Nora (Gentbrugge, 2000), Laurice & Nora (Gentbrugge, 2010), Nora (Gentbrugge, 2016)

© Mekhitar Garabedian

"Le traumatisme suscité par la catastrophe de 1915 continue aujourd'hui encore de déterminer et de hanter les communautés arméniennes à travers le monde. Cette hantise se manifeste sous une forme politico-historique, mais elle peut aussi remonter de manière proustienne, comme un souvenir personnel que vous pensiez avoir oublié et qui refait soudain surface." Mekhitar Garabedian, 2018. 
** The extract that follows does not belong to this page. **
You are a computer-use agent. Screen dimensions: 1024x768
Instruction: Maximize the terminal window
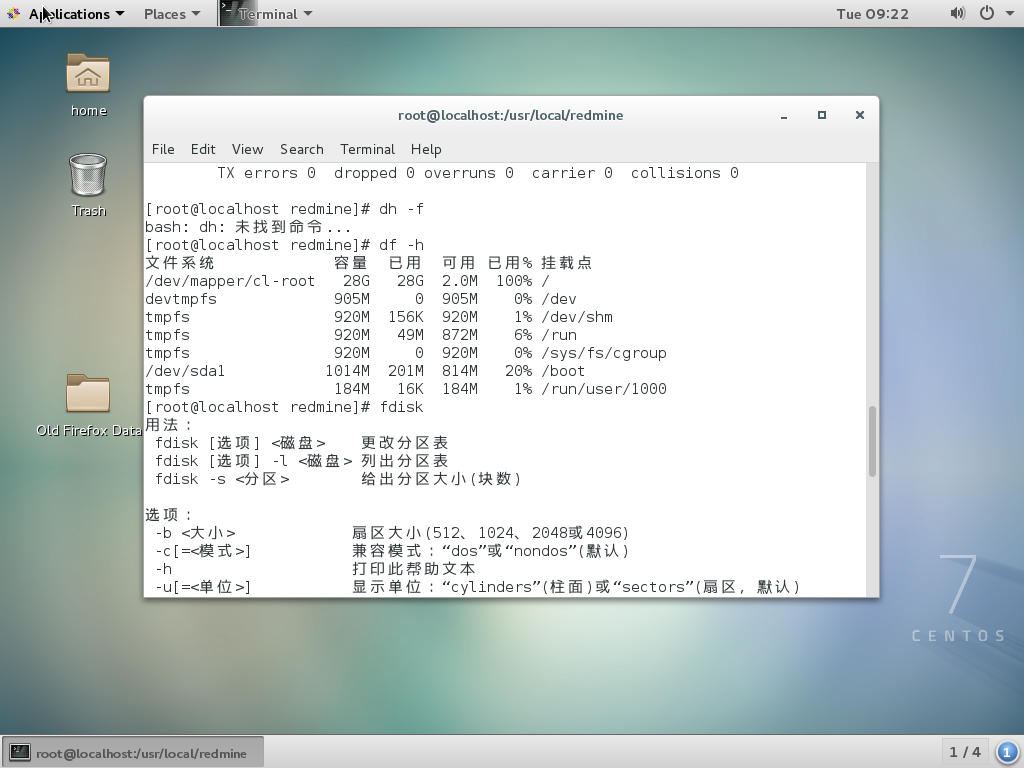822,115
Dans ces trois scènes de l'artiste Mekhitar Garabedian, on voit sa mère, Nora Garabedian, et sa grand-mère, Laurice Karaguezian, préparer un plat ottoman, des sarmas. La préparation de ce mets typique n'est pas une sinécure. Farcir et rouler les feuilles de vigne implique des heures de travail autour de la table, une tâche généralement réservée aux femmes. Tout en préparant ce plat traditionnel de leur culture, sa mère regarde les chaînes télévisées flamandes. Dans ces moments, le salon gantois de la famille Karaguezian-Garabedian est chargé de toute l’ambivalence des expériences de la migration.

Les trois scènes sont un condensé de seize années d'enregistrements réalisés par Mekhitar Garabedian dans trois formats vidéo différents: Hi-8, DVCAM et HD. S'inspirant de l'œuvre de la cinéaste Chantal Akerman, Garabedian illustre la perpétuation des traditions et comment, venues du passé, elles constituent aujourd'hui des repères et un refuge par leur caractère familier. Montrer la vie quotidienne de sa mère et de sa grand-mère ainsi que l'aspect intergénérationnel de leurs vies est très important pour l'artiste. Dans cette œuvre, il évoque les différentes expériences migratoires vécues par sa famille. Garabedian veut comprendre comment le passé éclaire le présent: ce que sa famille a laissé derrière elle mais aussi les vestiges de son ancienne vie, culturels, linguistiques et culinaires, qu'elle a emportés avec elle.